Nach dem so genannten Subsidiaritätsprinzip dürfe die Europäische Union in den Kulturbereich nur insoweit eingreifen, wenn dies zwingend erforderlich sei und die Mitgliedsstaaten den Bereich nicht besser regeln könnten. Die EU-Dienstleistungsrichtlinie würde insofern die Gestaltungsmöglichkeiten der Mitgliedsstaaten im Kulturbereich unzulässig einschränken. Da die Europäische Union im Kulturbereich nach Artikel 151 EG-Vertrag nur subsidiär handeln dürfe, würde eine Anwendung der EU-Dienstleistungsrichtlinie auf den Kulturbereich diesem Vertragsartikel zuwider laufen. "Die Bewahrung und Förderung der kulturellen Vielfalt" in den verschiedenen Mitgliedsstaaten seien Grundwerte und verbieten nach Auffassung des Kulturrats eine zentralisierte Kulturpolitik der Europäischen Union.
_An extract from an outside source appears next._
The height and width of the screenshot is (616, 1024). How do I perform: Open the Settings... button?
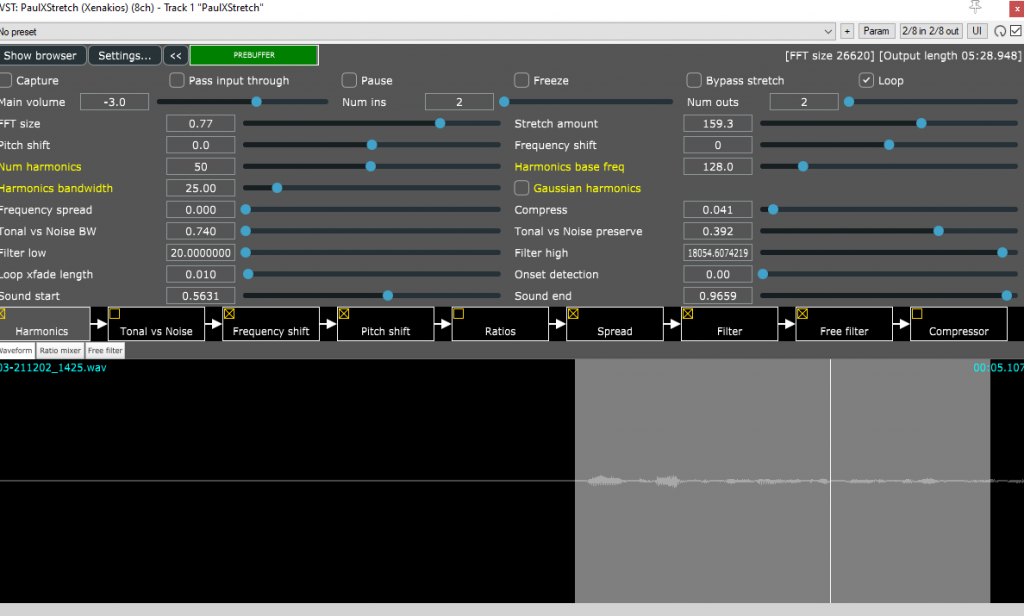point(125,56)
Ferner muss nach Auffassung des Deutschen Kulturrates bei komplexen freiberuflichen Dienstleistungen wie zum Beispiel Architekturdienstleistungen das Bestimmungslandprinzip erhalten bleiben, da nur so anerkannte Qualitätsstandards gesichert werden könnten.

Ebenso müssten erreichte Sozialstandards im Kulturbereich fortgelten, da sie wesentliche Voraussetzung für die Qualität künstlerischer Leistungen seien. Das kulturellen Leben in Deutschland zeichne sich nicht nur durch eine große Quantität und Vielfältigkeit des kulturellen Angebotes aus, sondern auch durch eine hohe Qualität. Diese dürfe durch die Einführung des Herkunftslandsprinzips nicht gefährdet werden.